Comment les entreprises peuvent-elles répondre aux menaces, toujours plus innovantes ?

Le plan de sécurité doit être une préoccupation constante et prioritaire. Le DSI comme le RSSI occupent des positions clés qui exigent savoir-faire et compétence. Il y a des mesures indispensables comme l’installation des mises à jour lorsque les éditeurs des logiciels signalent des failles de sécurité. Il y a également la politique de sensibilisation des salariés, par exemple en alertant régulièrement sur les mails suspects ou en invitant à modifier régulièrement les mots de passe, ou à éviter le recours à des connexions publiques.

Plus généralement, il faut aussi apprendre à hiérarchiser l’importance des données et ne pas avoir un accès indifférencié à toutes les informations.

 


 

La législation est-elle aujourd’hui en mesure de répondre aux risques auxquels les entreprises sont exposées ?

Nous disposons d’un arsenal législatif très riche depuis longtemps, les premières infractions spécifiques (par exemple, l’entrée sans droit dans un STAD*) datant de la loi Godfrain de 1988. Ce point est important, car il faut un texte pour que l’infraction existe. La véritable difficulté réside en amont, dans l’identification de l’auteur de l’infraction (les cybercriminels et cyberdélinquants se logent souvent anonymement et dans des lieux difficilement accessibles) ou encore dans l’absence de conventions bilatérales avec certains pays. En aval, on constate qu’il est très difficile de faire exécuter un jugement… Il faudrait renforcer les moyens humains et techniques des autorités chargées d’enquête et sanctionner plus sévèrement les infractions constatées. Le premier point relève d’une volonté politique. Le second d’une meilleure prise de conscience par les magistrats de la gravité des préjudices subis.

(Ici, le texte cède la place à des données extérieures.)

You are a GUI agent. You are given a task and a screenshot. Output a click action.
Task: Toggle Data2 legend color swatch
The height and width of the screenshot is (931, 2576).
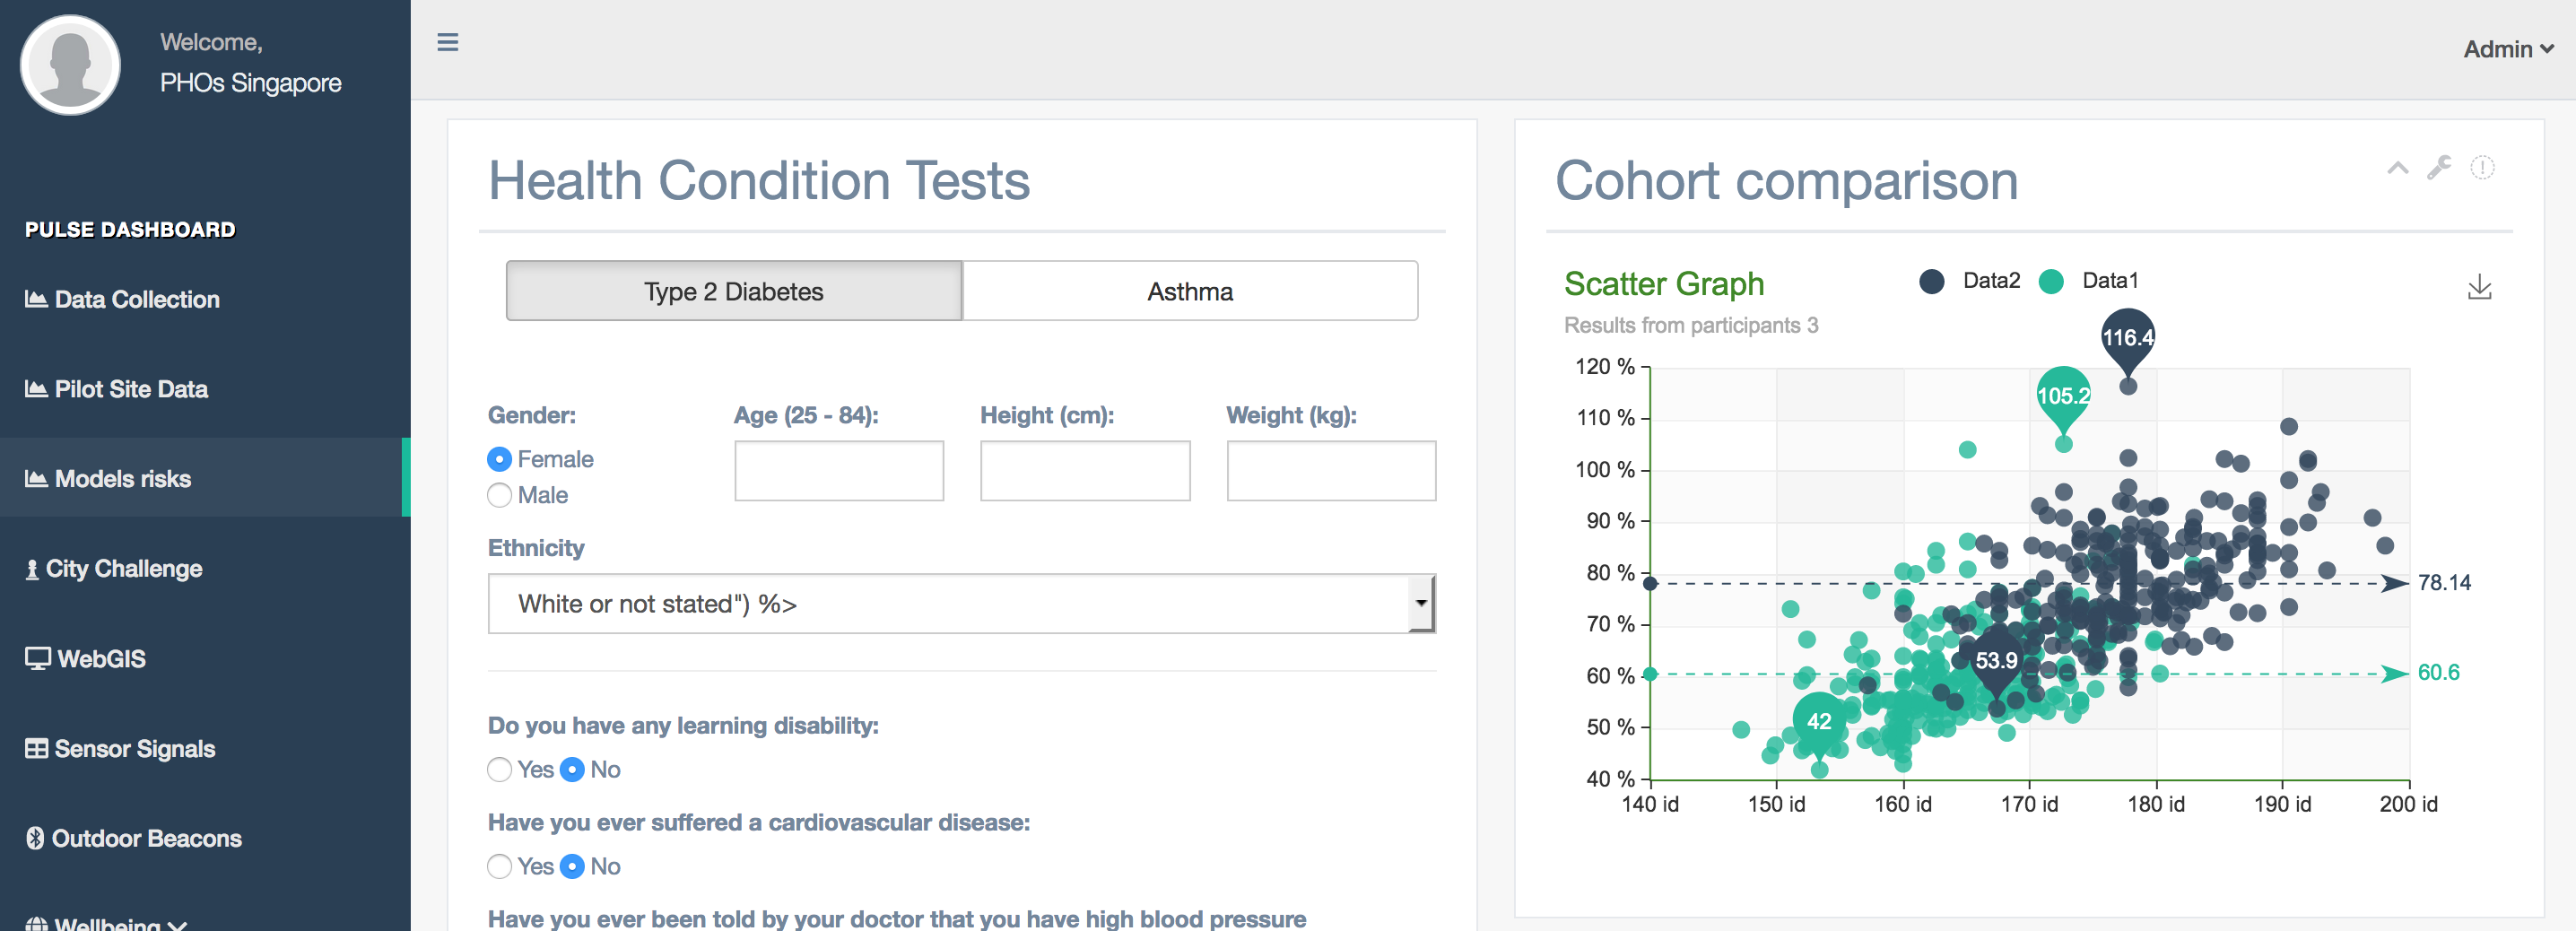(1931, 281)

La meilleure protection en l’état de la loi et de la jurisprudence, c’est évidemment l’investissement préventif le plus en amont possible (les audits, la mise en place des mesures de sécurité, la sensibilisation…). Beaucoup d’entreprises – et on n’en parle pas suffisamment – ont disparu à la suite d’attaques au moyen de rançongiciels ou ont subi des pertes considérables pour remédier à la désorganisation consécutive à une attaque informatique.

 

 


Au début de votre carrière, le numérique n’était pas aussi omniprésent qu’aujourd’hui. Pourquoi avez-vous choisi cette spécialité ? 

Le hasard fait bien les choses. La spécialisation '"droit du numérique " n’existait pas à l’époque, mais c’étaient les débuts de la loi informatique et libertés et, plus particulièrement, des questions liées à la sécurité des données sensibles, notamment les données de santé. On commençait à parler de la carte vitale et du dossier médical partagé. J’ai eu la chance d’être interrogée sur le sujet par une association de médecins passionnés d’informatique. Leurs questions partaient dans tous les sens. J’ai pris le temps d’apporter des éléments de réponse aussi pragmatiques que possible, m’appuyant sur les fondamentaux du droit. Celles-ci ont été publiées sous forme de questions/réponses dans leur revue et puis tout s’est enchaîné très vite avec chaque fois des sujets nouveaux, passionnants. Le droit a été mis à dure épreuve avec le numérique, mais il a plutôt bien résisté. Et moi aussi ! Plus de trente années sont passées et j’observe deux choses : certains sujets sont récurrents, d’autres gagnent en précision et en profondeur. Par exemple, la ligne de démarcation entre la responsabilité du fournisseur d’hébergement et celle du fournisseur de contenus posée par la loi pour la confiance dans l’économie numérique de 2004 a été brouillée par le web 2.0. Cependant, la jurisprudence s’est employée à apporter des réponses au cas par cas. Le législateur aussi.

 


* Système de traitement automatisé de données.